Say we want to publish the temperature of our sensor every ten seconds. We set a repeating timer, for ten seconds, that calls our publishing function, and we’re done. The timer command runs as soon as it is called, but the function that the timer contains is only called periodically. Let’s test that out.
-- assumes MQTT client setup and connection function post_temp() updateTemp() m:publish("home/outdoors/temperature", temp, 0, 1) end tmr.alarm(0, 10*1000, tmr.ALARM_AUTO, post_temp)
You should now see the current temperature (real or imaginary) showing up on the topic on your broker every ten seconds. I also set the “retain” bit for the temperature report, because you probably will only want to report a room temperature once every few minutes, but when you connect with a client you’ll want to see the last value without waiting. (And note that the timer is set in milliseconds, hence multiplying by one thousand.)
In the next article, we’ll talk about data logging and graphing and all sorts of fancy server-side stuff. For now, let’s make a quick device that lets us gauge the outside temperature on a human scale, encoded in color: blue is cold, green is brisk, yellow is warm, and red is hot. To do so, we’ll connect a WS2812B LED to another ESP8266 node, read the temperature from the broker, and display it.
There’s actually not much to add to the display node. We already know how to subscribe to a topic and receive data as it comes in. All that’s left is a display function, and hooking it into the received-message action. A fleshed-out version is available in
mqtt_display_node.lua, but here’s the important bits:
function display_temp(data) data = tonumber(data) r = math.min(2*math.max(data-20, 0), 40) b = math.max(40-2*data, 0) g = 20 - math.min(math.abs(20 - data), 20) ws2812.writergb(ws2812b_pin, string.char(r, g, b)) end m:on("message", function(client, topic, data) display_temp(data) end )
Writing out to a WS2812 pixel (or chain) is as simple as calling
ws2812.writergb() with a string that corresponds to the RGB data that you’d like to set for each pixel in the chain. Here, we’re just setting a single one. Otherwise, the argument would look something like
string.char(r1, g1, b1, r2, g2, b2, ... ).
That’s it for the display node.
Typing code directly into the nodes clearly won’t do. We need to store our code on the device. NodeMCU has an emulated filesystem that we can use to upload our code to. You can call these files manually with the
dofile("filename") command, but you can also use the fact that the system automatically runs a file called
init.lua on reboot to kick everything off. My initialization files usually set up my WiFi configuration, wait until it’s connected, and then start running the code that makes the device do what it does. (Examples in the GitHub.)

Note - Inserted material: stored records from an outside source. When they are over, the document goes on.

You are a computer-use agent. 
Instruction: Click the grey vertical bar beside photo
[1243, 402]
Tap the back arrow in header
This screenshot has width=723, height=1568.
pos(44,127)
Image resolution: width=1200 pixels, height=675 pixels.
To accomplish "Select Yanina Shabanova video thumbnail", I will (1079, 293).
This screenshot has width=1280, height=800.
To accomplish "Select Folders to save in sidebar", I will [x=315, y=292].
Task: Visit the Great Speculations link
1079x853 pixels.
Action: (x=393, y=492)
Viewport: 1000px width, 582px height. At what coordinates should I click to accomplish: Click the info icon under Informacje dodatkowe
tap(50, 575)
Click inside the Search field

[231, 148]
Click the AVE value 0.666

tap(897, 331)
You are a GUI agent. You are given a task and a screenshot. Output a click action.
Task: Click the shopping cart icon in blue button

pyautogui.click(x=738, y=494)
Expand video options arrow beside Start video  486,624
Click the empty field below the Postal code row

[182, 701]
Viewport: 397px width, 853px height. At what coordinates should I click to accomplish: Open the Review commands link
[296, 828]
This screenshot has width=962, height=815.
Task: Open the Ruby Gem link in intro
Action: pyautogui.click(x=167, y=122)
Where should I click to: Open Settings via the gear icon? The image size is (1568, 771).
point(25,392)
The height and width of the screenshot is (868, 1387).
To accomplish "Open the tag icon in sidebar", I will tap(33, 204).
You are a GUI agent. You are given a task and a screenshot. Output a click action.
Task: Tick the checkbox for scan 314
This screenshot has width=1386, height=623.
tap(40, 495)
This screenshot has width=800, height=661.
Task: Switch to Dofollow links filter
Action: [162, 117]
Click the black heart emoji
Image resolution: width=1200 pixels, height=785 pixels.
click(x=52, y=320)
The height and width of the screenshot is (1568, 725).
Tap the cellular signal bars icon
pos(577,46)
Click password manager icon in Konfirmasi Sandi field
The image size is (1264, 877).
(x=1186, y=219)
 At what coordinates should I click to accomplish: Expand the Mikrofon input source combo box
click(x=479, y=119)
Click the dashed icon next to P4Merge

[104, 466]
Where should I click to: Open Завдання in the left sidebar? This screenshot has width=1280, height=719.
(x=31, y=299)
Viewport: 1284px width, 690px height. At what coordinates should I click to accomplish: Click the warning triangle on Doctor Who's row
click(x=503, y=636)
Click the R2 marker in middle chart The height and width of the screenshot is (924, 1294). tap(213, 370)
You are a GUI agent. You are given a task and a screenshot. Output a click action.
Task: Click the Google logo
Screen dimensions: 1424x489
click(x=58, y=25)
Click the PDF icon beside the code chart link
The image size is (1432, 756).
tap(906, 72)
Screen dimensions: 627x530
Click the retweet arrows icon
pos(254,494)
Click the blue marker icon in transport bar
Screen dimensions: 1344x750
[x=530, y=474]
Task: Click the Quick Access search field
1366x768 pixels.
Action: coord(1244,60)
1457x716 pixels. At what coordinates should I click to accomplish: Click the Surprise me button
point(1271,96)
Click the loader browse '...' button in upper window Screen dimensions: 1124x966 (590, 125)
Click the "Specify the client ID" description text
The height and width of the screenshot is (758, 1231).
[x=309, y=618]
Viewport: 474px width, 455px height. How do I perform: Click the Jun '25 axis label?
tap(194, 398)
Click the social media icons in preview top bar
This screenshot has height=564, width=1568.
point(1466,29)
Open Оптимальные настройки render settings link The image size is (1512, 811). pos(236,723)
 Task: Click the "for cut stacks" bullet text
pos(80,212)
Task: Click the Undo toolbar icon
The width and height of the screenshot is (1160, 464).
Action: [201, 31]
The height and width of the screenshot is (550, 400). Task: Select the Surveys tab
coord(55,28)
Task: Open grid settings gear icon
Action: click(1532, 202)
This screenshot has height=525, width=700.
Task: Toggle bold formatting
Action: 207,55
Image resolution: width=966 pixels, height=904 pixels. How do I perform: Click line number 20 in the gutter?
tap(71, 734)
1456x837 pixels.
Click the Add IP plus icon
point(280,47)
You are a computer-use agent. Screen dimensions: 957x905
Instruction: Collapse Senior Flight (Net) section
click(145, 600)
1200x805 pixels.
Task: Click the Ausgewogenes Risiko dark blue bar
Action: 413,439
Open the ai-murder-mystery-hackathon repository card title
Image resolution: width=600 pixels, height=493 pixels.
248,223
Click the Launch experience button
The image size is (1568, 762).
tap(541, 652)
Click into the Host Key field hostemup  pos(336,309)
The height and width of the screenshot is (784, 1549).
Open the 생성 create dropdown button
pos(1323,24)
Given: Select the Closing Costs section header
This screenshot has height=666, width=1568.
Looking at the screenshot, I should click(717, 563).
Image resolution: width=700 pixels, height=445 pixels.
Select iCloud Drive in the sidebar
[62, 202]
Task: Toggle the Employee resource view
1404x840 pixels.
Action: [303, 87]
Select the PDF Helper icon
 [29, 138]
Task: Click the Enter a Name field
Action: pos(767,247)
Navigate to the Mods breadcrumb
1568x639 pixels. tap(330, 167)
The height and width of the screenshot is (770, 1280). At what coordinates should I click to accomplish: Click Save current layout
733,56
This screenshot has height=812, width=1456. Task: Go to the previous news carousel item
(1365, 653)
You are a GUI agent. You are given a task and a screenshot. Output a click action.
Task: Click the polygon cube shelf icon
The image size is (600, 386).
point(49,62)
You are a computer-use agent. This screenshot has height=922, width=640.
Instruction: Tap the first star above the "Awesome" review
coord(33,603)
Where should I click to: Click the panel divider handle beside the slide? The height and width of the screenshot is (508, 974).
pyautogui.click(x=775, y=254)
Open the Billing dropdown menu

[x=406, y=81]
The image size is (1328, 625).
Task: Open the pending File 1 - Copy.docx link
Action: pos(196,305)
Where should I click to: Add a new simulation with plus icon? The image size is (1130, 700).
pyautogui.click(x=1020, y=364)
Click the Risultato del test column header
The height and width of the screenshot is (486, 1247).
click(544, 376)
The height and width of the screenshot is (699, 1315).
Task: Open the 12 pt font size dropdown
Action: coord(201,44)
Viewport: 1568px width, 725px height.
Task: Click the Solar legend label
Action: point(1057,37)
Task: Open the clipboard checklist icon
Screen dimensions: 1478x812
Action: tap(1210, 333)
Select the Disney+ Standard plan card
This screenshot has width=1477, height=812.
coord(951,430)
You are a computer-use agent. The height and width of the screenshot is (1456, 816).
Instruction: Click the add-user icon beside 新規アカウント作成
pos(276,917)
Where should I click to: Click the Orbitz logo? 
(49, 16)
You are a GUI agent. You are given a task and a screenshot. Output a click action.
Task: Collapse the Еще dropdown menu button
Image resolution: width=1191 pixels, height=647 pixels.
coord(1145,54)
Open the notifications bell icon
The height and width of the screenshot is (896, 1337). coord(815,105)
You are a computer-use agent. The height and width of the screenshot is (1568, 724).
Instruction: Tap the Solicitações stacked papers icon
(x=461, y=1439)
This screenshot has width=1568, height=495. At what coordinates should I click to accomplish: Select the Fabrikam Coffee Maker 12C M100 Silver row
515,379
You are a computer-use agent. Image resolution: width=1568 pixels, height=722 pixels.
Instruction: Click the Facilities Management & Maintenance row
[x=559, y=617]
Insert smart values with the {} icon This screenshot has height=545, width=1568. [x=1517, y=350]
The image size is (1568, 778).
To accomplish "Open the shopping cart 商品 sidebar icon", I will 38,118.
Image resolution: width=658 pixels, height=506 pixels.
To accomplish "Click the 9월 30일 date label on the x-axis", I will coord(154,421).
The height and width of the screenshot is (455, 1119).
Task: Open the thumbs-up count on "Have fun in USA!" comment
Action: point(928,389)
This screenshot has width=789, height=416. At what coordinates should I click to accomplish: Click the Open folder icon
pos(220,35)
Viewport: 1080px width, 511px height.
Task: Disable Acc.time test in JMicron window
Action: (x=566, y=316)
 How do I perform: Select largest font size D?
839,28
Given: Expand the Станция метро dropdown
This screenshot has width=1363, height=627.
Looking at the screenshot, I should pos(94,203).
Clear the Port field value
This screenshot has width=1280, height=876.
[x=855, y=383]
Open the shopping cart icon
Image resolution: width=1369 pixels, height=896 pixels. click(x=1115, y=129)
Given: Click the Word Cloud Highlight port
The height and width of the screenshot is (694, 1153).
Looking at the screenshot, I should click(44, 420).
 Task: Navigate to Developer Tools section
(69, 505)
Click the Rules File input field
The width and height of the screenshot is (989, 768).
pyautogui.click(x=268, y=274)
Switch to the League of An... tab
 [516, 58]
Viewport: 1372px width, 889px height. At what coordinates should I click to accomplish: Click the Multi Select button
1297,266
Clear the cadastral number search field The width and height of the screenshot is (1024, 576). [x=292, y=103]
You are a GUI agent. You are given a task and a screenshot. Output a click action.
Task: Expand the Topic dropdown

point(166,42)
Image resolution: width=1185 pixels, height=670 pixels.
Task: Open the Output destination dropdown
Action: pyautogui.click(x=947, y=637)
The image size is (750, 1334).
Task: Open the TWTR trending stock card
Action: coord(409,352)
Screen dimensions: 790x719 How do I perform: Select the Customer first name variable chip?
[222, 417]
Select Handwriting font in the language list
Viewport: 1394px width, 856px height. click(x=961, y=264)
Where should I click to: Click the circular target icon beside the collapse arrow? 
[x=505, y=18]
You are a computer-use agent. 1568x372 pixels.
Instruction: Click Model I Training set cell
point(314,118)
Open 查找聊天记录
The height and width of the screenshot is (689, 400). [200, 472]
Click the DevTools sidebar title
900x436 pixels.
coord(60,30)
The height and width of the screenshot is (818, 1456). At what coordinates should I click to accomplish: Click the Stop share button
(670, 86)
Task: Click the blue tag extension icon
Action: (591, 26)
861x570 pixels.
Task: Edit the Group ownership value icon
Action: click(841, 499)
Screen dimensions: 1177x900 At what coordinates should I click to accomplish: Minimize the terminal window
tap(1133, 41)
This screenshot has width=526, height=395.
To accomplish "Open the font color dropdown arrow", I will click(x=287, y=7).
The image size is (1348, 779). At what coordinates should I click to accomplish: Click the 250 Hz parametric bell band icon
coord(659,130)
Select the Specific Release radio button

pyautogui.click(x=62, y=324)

Getting your Lua source files onto the ESP8266 is best done by using uploader utilities that essentially just type them out across the serial line. I use nodemcu-uploader.py myself, because it works nicely with any editor and a command-line build environment. You’ll end up going back and forth between trying something out on the node in the serial console, and writing down what works in a file. Occasionally, you’ll upload this file to the device, maybe restart it, debug, and repeat. This can be a little clumsy, so we can see the appeal of something more integrated like esplorer. Try ’em out and see what works for you.
That’s it for now, but it’s a lot. You’ve got a central home server running, with a temperature (and humidity) logging node that connects to it, and another that pulls out the temperature and displays it on an RGB LED. There are a million ways to elaborate out on this simple system. Motion sensors, light sensors, and relay- or SSR-drivers could flush out a complete home automation solution. If you don’t already have a new-Hackaday-article notifier on your desktop, you probably need one.
Next time, we’ll have a look into server-side extensions that run on the Raspberry Pi broker that we set up last time: this gets us data logging, web pages, and weather forecasts. Following that, as a final installment, we’ll take care of some (cool) loose ends, like connecting your cellphone and other human controls into this whole system, and thinking a little bit about security.